There is also a "light" version of the above where we get the errorcode -17 (DEVICE_FAILURE) in which case we can abort. and reset the server. This is not as bad as the above, but still not something that is acceptable longterm.
We are currently using medisdk 1.6, weve successfully run the modified encoder, I've essentially just replaced parts that had to do with reading and allocating from file to allocating from frames in memory. It usually crashes within the first 50 000 or so frames, shortest i believe was just 5-6000, longest is 266 000.
What we have tried so far in locating the error:
* Removed the lines in the large server program that initialized, sent frames to , stopped and closed the encoder, four lines total, And ran the entire app for well over a million frames, No problems.
* Ran the modified encoder class in a minimalistic program that created frames by drawing simple patterns (lines moving, circles expanding etc), and it seems we can run it more or less indefinitely, however when run on both servers we once got very different filesizes (one server was about 14.4GB, the other 12.5GB).
* Ran the full program, but instead of removing the encoder lines we generated the same frames as in the test-program, although appearing more stable this resulted in several -17 errors
So to try to formulate some questions:
What are potential causes of the -17 error, the docs doesn't say anything more detailed than "You are screwed, shut down the encoder". I had the idea that the frames I fed it could be bad. We do a lot of processing on CUDA and the final merged frame resides in CUDA memory so I converted to NV12 directly before extracting, using http://en.wikipedia.org/wiki/YUV (the part relating to 709). However FourCC has a long text about how such transforms are wrong, Y has to be in [16:235] , e.t.c . so are there any such requirements that I've missed? On successful runs, the resulting videos look great, perhaps slightly to strong colours.
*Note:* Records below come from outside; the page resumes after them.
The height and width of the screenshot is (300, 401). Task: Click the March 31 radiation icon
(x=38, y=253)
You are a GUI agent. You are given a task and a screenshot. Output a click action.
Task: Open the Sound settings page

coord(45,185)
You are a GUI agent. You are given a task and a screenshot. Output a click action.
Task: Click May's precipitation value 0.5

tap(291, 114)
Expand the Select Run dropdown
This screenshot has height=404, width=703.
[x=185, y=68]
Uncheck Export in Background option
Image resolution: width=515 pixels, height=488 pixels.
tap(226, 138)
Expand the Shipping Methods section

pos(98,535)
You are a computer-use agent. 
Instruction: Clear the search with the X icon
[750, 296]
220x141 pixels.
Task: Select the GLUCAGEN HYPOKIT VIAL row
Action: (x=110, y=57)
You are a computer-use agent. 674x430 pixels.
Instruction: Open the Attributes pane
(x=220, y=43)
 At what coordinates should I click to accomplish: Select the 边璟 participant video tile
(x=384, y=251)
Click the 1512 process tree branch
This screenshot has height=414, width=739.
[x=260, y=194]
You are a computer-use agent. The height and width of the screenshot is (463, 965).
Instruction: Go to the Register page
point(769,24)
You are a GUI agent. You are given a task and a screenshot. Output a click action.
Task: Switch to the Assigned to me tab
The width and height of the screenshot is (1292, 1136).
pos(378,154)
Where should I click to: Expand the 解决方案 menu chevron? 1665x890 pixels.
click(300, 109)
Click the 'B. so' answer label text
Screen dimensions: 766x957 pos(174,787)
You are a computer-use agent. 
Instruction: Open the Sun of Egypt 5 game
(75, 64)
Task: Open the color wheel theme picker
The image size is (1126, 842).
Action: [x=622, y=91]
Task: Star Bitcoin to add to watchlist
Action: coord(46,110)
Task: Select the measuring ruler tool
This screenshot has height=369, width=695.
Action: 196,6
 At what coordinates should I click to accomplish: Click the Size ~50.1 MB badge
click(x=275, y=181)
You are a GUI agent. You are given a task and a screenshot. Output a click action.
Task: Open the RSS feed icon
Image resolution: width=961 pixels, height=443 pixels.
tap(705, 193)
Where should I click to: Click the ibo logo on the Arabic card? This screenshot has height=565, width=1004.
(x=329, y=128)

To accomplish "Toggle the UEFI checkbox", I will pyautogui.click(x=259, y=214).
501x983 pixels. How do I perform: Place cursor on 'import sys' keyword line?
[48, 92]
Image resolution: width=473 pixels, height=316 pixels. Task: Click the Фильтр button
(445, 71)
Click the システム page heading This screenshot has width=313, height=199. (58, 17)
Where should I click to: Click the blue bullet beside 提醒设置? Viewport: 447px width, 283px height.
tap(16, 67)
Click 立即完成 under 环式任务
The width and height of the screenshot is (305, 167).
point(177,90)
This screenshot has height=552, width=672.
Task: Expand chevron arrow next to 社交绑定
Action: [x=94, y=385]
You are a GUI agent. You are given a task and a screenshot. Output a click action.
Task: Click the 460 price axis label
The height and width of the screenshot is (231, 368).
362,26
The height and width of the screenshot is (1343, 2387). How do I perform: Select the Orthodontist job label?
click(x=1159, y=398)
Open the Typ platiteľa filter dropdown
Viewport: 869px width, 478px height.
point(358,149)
I'm currently running the encoder class inside a separate thread, and the thread responsible for calling and retriving from CUDA places NV12 frames i a queue (threadsafe queue) using preallocated (threadsafe) memory, the encoderthread pops and sends to the encoder. There are several more threads (one for each camera among others), could that be a problem? If so would it help to run the encoder as a separate process instead?
When I run the standalone test program I'm not using near the same resources (memory, cpu) as in the full server application. Could this affect performance?
Has anyone else experienced similar issues?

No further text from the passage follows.